There’s a business side of the film business that has to be addressed here – or the business side of the web business for that matter – which is about who shows up.

The film industry is built on a wide-release business model that relies heavily on opening weekends.  If a film underperforms on opening weekend, it’s a dud.  Even though new data from the MPAA4  shows that men and women attend the movies in equal numbers,5  the film industry operates on a perception that one audience in particular shows up early and in big numbers: young males.

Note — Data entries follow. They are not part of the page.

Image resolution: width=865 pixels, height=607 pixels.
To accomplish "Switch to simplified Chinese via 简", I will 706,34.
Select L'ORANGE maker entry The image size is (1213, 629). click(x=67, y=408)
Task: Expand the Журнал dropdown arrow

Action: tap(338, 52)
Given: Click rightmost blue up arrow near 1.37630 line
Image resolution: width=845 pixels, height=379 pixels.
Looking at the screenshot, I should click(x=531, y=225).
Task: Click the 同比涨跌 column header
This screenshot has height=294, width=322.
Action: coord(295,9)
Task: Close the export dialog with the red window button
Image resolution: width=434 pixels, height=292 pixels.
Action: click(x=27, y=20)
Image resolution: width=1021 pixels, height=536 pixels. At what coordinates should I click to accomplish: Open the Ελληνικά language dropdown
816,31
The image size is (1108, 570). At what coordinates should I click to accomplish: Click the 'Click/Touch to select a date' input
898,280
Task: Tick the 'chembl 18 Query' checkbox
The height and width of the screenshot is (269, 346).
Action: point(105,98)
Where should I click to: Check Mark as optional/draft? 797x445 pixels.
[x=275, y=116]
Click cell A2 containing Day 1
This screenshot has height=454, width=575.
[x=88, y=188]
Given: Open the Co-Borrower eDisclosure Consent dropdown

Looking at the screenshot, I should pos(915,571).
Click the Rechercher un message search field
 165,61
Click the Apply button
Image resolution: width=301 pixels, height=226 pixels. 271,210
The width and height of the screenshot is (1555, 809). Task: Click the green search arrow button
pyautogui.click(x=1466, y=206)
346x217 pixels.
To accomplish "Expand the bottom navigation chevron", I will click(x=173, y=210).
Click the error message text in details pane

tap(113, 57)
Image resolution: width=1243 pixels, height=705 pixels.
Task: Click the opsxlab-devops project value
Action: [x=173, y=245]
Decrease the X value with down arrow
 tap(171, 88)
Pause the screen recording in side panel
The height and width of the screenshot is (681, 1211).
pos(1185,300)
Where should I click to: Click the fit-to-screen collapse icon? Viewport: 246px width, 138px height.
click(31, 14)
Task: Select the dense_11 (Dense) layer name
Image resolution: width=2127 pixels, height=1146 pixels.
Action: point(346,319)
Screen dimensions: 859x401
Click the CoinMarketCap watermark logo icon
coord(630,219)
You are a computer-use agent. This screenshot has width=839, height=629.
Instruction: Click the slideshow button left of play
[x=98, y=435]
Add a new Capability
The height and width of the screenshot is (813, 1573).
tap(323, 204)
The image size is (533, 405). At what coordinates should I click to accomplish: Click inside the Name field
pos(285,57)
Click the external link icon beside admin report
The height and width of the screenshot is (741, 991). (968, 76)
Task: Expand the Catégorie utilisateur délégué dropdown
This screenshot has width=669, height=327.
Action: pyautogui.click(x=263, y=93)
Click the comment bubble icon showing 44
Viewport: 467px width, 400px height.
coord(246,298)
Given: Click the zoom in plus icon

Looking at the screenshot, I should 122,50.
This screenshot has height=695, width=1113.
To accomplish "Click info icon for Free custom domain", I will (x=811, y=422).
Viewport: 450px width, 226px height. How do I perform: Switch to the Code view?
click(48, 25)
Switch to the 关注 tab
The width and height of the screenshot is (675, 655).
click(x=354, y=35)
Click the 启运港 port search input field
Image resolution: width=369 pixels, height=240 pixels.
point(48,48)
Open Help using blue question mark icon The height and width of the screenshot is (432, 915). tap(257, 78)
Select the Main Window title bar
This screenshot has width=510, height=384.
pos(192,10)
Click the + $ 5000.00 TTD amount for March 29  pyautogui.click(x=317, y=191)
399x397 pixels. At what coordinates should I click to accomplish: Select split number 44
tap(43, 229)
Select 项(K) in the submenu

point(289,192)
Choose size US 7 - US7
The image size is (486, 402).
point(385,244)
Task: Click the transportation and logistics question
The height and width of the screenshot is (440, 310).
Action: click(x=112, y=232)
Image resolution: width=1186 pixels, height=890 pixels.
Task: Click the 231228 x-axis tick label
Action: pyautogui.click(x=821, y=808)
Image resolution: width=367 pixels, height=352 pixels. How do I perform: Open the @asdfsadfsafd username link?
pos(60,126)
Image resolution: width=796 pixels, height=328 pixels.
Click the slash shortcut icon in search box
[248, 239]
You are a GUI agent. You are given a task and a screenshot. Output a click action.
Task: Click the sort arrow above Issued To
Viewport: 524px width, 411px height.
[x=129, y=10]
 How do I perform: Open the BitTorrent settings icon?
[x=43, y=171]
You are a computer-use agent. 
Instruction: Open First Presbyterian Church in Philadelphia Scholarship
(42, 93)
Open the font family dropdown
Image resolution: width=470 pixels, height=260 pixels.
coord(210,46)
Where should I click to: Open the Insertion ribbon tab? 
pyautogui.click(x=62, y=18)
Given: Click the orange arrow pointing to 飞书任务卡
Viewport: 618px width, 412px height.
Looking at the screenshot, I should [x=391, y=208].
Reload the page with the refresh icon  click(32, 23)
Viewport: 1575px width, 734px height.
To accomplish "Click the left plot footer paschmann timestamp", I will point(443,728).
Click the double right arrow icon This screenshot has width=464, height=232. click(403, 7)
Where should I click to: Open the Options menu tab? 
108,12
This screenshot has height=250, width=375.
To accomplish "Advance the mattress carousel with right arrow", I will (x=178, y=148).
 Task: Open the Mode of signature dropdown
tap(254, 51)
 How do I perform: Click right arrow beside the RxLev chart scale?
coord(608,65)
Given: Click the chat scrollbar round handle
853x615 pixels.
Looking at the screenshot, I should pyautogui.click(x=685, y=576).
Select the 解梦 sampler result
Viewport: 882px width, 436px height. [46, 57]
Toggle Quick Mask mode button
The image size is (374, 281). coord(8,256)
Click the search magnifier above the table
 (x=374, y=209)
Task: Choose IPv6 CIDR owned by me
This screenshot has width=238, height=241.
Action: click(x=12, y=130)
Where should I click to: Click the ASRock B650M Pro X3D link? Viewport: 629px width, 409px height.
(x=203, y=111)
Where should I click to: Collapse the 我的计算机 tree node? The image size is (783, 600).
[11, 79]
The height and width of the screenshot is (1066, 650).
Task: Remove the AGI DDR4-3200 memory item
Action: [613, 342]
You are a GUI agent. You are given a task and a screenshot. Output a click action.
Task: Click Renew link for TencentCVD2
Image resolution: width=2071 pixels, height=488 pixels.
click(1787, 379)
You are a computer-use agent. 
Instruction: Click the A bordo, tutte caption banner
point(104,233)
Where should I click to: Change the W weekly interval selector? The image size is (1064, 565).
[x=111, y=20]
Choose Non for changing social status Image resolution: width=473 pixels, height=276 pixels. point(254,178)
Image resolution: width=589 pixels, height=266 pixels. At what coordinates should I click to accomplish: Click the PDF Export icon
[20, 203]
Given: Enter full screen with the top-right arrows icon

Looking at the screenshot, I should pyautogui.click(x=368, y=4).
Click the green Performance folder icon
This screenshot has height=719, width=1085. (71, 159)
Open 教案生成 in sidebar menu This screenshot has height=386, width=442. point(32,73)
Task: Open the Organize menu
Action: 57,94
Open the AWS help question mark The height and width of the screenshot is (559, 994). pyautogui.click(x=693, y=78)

As a result, marketing campaigns for big movies like this one largely ignore us, and even go so far as to tell us our ‘chick flicks’ suck.

Do we girls think chick flicks suck sometimes?  Obvi!  All movies suck sometimes.  But let’s be honest, who doesn’t love a good ‘shoe-shopping montage’ once in awhile?  And who spent her childhood repeatedly watching Clueless on VHS?6  This gal!

But since I have seen the movie, I’ll let you in on a little secret – spoiler alert – it IS a chick flick.  Which is why I think marketing it as “not a chick flick” will hurt the movie in the end.  You’re telling chicks that our movies suck, and you’re banking on hordes of dudes getting hooked by a poster of six women in hot pink dresses.  Riiight.

See, unlike young males, we ladies like to take our time with viewing decisions.  We wait for reviews and word-of-mouth to trickle in before seeing a film.7  Which makes perfect sense — in a rough economy, our practicality gets the best of us — we want to be sure a movie’s worth our hard-earned dinero.8

Sometimes I just want to shout, “CONSUME, WOMEN!”  I know from running a website for women that no matter how amazing our content is, no matter how much our friends tell us they love it, we can’t succeed if women don’t visit Comediva.com.  If we want there to be content by us, for us, we have to SHOW UP.  Because secretly, this is a movie for us, even if we are chicks.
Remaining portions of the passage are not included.